TranscendPang Eye Boss

As odd as it is to say, the one area in which TranscendPang falls short is in its aesthetics. On the positive side of things you have the music, which directly affects the gameplay and consists of a very solid soundtrack. The sound effects are also incredible because they transform every song into a true soundscape; the noises of firing your wire and hitting the various enemy types are all cymbal hits, drum beats, guitar riffs, and other types of musical notes which completely change based on the stage. The issues appear when it comes to the graphics. The art in TranscendPang isn’t stellar, but it makes up for that by using its abstract aesthetic to its advantage to create a surreal world filled with deliberately clashing styles and even photos.

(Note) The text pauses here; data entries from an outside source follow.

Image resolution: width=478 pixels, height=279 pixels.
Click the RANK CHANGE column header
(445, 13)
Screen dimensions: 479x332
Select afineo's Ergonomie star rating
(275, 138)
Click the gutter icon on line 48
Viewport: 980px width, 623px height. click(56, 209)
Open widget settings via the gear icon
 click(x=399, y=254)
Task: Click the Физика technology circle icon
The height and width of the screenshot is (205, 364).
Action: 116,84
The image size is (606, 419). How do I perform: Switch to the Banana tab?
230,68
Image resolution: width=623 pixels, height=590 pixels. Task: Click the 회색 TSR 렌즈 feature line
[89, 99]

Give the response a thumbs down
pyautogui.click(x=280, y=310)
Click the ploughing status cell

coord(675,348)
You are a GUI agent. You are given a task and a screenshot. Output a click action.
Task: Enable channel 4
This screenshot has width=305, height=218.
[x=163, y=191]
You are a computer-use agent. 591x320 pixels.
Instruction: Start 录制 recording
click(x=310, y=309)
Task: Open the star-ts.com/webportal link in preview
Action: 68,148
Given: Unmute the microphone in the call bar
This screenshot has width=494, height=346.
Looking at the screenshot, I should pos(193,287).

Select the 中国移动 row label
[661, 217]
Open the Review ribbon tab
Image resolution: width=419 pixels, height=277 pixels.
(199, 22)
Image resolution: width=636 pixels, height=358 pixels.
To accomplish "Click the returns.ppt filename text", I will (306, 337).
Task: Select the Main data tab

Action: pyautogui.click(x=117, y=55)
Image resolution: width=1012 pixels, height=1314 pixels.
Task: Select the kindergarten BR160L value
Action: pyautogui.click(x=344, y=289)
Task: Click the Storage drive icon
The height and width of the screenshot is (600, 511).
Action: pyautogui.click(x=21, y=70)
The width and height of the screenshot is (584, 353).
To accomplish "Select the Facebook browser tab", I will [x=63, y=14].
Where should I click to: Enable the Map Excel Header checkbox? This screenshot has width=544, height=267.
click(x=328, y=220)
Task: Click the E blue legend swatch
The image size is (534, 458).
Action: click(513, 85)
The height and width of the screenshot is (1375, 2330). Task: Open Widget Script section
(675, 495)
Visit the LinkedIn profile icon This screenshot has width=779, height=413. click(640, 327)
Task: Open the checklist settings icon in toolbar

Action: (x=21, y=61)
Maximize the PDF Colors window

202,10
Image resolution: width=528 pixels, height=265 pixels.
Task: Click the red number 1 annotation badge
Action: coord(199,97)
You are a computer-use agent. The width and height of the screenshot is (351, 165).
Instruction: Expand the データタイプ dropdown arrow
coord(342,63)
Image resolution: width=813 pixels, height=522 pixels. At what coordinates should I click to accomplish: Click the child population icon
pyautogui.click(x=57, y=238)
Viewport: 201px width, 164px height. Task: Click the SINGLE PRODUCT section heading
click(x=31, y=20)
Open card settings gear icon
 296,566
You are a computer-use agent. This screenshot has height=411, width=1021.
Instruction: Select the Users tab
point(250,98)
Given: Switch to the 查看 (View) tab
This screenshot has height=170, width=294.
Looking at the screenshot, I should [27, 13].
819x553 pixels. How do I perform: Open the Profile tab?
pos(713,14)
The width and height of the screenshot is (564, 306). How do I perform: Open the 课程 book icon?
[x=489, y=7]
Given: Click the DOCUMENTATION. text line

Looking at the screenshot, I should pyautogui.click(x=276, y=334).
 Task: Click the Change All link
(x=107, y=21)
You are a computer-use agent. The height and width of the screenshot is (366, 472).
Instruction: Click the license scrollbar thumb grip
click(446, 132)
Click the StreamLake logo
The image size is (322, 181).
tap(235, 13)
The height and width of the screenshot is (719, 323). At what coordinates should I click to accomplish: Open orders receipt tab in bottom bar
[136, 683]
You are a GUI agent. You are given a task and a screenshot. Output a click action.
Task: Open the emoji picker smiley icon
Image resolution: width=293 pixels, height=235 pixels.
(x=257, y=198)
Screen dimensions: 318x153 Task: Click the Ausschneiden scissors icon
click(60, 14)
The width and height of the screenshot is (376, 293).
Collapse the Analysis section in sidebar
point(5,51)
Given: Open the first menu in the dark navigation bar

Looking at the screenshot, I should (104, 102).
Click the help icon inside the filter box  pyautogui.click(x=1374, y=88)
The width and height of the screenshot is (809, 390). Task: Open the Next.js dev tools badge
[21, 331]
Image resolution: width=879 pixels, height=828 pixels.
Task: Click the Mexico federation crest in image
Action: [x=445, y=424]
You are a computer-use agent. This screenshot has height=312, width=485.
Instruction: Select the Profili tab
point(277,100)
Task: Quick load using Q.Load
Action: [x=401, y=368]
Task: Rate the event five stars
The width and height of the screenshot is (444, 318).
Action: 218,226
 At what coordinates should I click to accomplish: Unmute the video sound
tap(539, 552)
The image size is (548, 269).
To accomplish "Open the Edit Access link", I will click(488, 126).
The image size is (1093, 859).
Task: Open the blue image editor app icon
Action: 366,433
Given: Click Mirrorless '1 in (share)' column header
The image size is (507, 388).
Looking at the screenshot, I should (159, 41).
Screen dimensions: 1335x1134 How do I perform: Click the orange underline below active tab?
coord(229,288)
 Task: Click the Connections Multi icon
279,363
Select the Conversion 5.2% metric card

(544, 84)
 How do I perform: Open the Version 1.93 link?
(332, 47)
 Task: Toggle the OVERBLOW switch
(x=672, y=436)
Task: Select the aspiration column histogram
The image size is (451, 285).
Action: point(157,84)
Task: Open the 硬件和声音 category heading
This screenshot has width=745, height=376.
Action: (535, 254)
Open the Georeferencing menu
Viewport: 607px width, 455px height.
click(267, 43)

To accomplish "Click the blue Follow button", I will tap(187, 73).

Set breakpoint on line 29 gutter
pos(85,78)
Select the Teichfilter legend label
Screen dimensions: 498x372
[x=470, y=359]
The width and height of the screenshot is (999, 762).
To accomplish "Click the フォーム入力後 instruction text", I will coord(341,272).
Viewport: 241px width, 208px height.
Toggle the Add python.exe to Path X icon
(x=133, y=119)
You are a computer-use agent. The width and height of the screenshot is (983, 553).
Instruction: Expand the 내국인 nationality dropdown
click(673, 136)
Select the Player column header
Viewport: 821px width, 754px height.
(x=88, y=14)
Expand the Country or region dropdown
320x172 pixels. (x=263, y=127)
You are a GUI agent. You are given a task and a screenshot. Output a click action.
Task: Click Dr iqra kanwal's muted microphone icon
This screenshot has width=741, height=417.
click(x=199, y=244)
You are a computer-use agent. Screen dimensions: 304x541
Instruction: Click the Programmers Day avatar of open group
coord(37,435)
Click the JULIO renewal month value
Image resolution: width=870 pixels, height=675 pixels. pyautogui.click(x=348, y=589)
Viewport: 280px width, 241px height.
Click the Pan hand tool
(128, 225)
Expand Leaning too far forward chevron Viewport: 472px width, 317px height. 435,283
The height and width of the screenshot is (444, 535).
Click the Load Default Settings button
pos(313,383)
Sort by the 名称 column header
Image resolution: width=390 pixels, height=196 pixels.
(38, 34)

Unfortunately, the background art has a habit of getting in the way of the action. This game has a love of flashing effects which look cool and give the game a rave-like atmosphere to go along with the strong musical focus, but they can also make it incredibly hard to tell what’s going on. If you’re familiar with Beat Hazard, imagine playing that with the effects set to somewhere near the maximum with no way to turn them down for the harder stages. Other than the flashing effects, the scrolling backgrounds are sometimes overly busy or overly colorful to the point that it can become incredibly difficult to differentiate them from the enemies and bullets. Neither of these things are constant issues, but they do crop up often enough that every now and then I would take damage from something I didn’t even notice.

TranscendPang Variety

TranscendPang definitely lives up to its name. It doesn’t completely change around basic component of the original formula like The Bug Butcher does and, instead, it adds entirely new mechanics on top of the existing foundation to ascend to a level beyond that achieved by the original.